* _El problema_: Cita sin ningún cambio el tramo del listado que va desde la línea que contiene "Switch to the Params tab" hasta la línea que contiene "point(647,15)", ambas incluidas.

==================================================

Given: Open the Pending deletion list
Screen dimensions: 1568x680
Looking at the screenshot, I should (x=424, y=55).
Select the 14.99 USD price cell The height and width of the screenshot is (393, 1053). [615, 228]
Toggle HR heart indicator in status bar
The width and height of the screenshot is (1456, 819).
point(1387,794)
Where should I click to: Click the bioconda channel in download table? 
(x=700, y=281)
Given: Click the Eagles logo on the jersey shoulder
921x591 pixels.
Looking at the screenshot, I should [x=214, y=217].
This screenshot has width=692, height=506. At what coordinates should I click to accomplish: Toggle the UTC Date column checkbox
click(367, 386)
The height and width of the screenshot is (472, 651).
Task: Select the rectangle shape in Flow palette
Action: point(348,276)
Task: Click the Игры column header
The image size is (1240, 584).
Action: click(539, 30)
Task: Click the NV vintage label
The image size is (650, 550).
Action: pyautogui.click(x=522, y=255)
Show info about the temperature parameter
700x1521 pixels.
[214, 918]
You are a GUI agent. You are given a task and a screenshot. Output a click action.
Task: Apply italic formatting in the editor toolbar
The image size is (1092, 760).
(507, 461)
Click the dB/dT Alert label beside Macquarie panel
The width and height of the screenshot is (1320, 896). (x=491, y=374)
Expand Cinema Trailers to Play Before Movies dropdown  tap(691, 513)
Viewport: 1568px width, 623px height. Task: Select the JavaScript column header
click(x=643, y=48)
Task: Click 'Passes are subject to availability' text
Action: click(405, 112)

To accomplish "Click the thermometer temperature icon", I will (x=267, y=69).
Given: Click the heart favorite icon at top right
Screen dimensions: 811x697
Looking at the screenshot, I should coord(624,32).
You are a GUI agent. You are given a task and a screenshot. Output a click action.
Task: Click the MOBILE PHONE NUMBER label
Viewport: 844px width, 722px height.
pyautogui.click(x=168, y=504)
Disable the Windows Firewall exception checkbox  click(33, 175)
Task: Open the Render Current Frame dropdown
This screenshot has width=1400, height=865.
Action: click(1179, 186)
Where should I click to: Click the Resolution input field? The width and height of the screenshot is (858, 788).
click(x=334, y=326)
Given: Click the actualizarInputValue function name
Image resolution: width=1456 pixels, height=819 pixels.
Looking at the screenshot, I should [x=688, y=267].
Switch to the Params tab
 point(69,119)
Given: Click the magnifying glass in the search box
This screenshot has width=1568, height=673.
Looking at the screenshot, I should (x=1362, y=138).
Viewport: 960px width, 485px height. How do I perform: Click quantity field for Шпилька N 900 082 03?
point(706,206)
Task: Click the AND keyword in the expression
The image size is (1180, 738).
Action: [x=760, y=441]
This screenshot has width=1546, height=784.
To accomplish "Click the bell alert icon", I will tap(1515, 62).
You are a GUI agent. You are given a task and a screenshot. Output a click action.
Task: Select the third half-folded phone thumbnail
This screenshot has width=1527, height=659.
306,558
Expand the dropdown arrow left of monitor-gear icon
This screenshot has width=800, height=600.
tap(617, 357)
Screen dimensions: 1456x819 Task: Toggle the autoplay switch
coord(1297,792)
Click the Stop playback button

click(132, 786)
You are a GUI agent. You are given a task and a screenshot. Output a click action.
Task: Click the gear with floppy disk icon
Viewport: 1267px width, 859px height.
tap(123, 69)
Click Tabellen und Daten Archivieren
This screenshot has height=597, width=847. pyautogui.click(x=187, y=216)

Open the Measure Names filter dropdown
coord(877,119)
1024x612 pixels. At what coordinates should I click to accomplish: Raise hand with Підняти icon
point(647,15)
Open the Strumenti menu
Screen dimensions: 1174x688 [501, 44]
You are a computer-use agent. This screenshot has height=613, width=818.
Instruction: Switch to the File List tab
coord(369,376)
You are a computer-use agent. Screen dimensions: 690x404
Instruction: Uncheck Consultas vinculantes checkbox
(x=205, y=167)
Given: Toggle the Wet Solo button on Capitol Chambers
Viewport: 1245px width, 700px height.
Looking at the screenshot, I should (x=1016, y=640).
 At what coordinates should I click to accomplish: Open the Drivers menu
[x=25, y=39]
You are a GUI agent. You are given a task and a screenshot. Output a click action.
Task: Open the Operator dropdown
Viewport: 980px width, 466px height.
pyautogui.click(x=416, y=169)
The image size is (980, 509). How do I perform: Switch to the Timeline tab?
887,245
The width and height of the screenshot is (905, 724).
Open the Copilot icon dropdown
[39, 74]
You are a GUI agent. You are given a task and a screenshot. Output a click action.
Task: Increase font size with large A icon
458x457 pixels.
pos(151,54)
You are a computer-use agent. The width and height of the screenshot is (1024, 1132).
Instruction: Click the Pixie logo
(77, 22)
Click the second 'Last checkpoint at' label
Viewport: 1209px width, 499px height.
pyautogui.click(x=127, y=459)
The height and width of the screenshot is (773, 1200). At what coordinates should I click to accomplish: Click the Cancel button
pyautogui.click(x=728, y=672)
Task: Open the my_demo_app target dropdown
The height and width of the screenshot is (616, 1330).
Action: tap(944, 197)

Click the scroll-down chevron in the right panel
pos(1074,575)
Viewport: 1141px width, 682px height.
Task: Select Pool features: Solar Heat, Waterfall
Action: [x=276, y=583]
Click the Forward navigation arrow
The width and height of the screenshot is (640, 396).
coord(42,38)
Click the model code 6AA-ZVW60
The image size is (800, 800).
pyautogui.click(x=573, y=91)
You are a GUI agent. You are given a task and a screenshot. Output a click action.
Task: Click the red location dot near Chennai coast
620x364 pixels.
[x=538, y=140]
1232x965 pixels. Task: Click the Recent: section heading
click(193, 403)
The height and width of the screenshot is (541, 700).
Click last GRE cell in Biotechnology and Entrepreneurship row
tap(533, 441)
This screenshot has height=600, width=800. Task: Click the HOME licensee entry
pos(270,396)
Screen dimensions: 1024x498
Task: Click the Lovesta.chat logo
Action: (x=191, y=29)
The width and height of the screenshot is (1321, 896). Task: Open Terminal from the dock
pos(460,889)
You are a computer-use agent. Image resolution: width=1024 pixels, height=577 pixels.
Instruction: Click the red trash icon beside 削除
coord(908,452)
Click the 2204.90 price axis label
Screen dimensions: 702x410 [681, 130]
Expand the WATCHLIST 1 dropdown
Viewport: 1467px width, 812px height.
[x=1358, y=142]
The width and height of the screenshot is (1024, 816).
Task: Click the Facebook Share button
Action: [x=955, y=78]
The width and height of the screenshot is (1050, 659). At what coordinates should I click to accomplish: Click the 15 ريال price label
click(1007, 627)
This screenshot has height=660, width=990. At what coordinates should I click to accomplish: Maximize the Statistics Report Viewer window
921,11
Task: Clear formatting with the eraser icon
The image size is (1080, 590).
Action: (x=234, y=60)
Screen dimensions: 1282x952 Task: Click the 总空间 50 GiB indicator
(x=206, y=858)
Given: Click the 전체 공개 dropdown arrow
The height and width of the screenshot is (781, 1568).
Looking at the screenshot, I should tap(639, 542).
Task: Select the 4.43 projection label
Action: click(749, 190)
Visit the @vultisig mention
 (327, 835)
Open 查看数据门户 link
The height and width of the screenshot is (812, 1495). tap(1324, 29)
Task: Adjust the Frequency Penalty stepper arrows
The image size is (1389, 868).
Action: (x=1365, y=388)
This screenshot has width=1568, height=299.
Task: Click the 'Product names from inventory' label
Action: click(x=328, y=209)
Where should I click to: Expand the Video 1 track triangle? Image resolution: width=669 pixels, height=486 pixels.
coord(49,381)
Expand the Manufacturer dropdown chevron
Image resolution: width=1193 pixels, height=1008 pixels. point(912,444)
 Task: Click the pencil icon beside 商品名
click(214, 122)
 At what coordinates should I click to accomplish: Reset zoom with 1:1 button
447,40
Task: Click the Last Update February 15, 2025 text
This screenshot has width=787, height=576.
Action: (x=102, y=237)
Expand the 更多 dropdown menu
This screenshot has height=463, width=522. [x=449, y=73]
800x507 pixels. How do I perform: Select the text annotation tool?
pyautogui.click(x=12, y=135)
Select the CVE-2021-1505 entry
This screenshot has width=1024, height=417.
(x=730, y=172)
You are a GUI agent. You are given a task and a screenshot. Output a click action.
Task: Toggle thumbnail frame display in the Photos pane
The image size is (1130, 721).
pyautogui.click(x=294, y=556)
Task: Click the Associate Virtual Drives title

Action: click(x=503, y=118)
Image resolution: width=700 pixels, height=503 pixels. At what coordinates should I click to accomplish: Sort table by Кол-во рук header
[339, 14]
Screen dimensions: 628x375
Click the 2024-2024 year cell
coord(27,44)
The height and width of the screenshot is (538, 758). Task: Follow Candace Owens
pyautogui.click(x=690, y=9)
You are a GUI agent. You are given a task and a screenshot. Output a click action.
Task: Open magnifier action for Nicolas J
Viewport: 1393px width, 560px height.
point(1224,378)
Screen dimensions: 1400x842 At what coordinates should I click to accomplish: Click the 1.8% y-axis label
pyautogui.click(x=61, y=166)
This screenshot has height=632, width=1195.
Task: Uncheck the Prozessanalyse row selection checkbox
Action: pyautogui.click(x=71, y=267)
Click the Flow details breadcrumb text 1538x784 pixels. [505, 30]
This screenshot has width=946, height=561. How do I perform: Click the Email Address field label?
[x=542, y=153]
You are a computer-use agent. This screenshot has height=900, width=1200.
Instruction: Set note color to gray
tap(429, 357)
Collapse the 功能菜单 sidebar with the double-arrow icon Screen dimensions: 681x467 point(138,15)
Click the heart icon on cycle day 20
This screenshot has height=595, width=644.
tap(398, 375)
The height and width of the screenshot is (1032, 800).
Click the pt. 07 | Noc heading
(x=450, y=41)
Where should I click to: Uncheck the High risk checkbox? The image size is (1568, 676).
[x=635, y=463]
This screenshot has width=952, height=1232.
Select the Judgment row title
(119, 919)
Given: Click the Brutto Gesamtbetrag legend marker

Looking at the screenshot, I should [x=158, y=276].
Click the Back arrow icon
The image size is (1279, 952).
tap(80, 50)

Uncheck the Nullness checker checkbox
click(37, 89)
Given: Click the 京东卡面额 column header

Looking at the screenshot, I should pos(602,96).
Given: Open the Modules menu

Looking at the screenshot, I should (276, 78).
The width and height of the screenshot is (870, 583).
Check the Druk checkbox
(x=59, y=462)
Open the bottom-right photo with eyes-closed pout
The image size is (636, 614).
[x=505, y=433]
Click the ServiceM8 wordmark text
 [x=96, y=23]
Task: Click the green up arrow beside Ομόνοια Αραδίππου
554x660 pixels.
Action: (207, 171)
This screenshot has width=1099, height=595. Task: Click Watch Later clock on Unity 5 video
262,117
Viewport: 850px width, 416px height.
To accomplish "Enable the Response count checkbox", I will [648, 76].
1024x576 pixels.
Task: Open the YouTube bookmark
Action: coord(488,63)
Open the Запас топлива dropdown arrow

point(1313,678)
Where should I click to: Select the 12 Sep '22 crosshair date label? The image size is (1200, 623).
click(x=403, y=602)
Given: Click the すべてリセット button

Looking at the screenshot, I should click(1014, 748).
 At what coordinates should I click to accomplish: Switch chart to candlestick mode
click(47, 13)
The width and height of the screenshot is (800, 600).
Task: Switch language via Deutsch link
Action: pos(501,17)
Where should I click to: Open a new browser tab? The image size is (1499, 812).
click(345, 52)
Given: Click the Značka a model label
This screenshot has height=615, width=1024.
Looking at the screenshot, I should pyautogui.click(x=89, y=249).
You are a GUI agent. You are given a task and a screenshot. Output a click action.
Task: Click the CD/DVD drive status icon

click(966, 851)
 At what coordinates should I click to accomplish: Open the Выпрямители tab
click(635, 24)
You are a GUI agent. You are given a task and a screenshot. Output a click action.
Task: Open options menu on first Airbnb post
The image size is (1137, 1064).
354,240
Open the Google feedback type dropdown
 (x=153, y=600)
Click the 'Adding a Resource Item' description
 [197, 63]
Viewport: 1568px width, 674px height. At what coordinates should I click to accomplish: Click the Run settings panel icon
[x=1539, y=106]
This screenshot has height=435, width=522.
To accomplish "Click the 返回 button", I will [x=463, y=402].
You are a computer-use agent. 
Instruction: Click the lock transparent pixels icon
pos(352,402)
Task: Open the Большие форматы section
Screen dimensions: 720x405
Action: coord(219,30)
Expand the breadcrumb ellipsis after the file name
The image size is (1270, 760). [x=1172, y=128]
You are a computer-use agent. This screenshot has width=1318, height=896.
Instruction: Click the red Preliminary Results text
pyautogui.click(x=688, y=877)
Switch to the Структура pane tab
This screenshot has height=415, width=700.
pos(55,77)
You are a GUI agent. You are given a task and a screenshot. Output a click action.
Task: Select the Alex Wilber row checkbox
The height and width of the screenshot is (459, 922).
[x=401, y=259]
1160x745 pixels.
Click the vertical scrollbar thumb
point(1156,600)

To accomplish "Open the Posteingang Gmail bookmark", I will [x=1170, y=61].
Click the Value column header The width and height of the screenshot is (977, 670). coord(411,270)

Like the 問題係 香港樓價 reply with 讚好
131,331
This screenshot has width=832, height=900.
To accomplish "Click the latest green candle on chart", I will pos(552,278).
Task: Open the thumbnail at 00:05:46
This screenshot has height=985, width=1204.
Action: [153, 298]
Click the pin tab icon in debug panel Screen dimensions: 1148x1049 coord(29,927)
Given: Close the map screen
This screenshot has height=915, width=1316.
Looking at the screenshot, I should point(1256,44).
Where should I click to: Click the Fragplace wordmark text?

==================================================

* _Respuesta_:
Switch to the Params tab
 point(69,119)
Given: Click the magnifying glass in the search box
This screenshot has width=1568, height=673.
Looking at the screenshot, I should (x=1362, y=138).
Viewport: 960px width, 485px height. How do I perform: Click quantity field for Шпилька N 900 082 03?
point(706,206)
Task: Click the AND keyword in the expression
The image size is (1180, 738).
Action: [x=760, y=441]
This screenshot has width=1546, height=784.
To accomplish "Click the bell alert icon", I will tap(1515, 62).
You are a GUI agent. You are given a task and a screenshot. Output a click action.
Task: Select the third half-folded phone thumbnail
This screenshot has width=1527, height=659.
306,558
Expand the dropdown arrow left of monitor-gear icon
This screenshot has width=800, height=600.
tap(617, 357)
Screen dimensions: 1456x819 Task: Toggle the autoplay switch
coord(1297,792)
Click the Stop playback button

click(132, 786)
You are a GUI agent. You are given a task and a screenshot. Output a click action.
Task: Click the gear with floppy disk icon
Viewport: 1267px width, 859px height.
tap(123, 69)
Click Tabellen und Daten Archivieren
This screenshot has height=597, width=847. pyautogui.click(x=187, y=216)

Open the Measure Names filter dropdown
coord(877,119)
1024x612 pixels. At what coordinates should I click to accomplish: Raise hand with Підняти icon
point(647,15)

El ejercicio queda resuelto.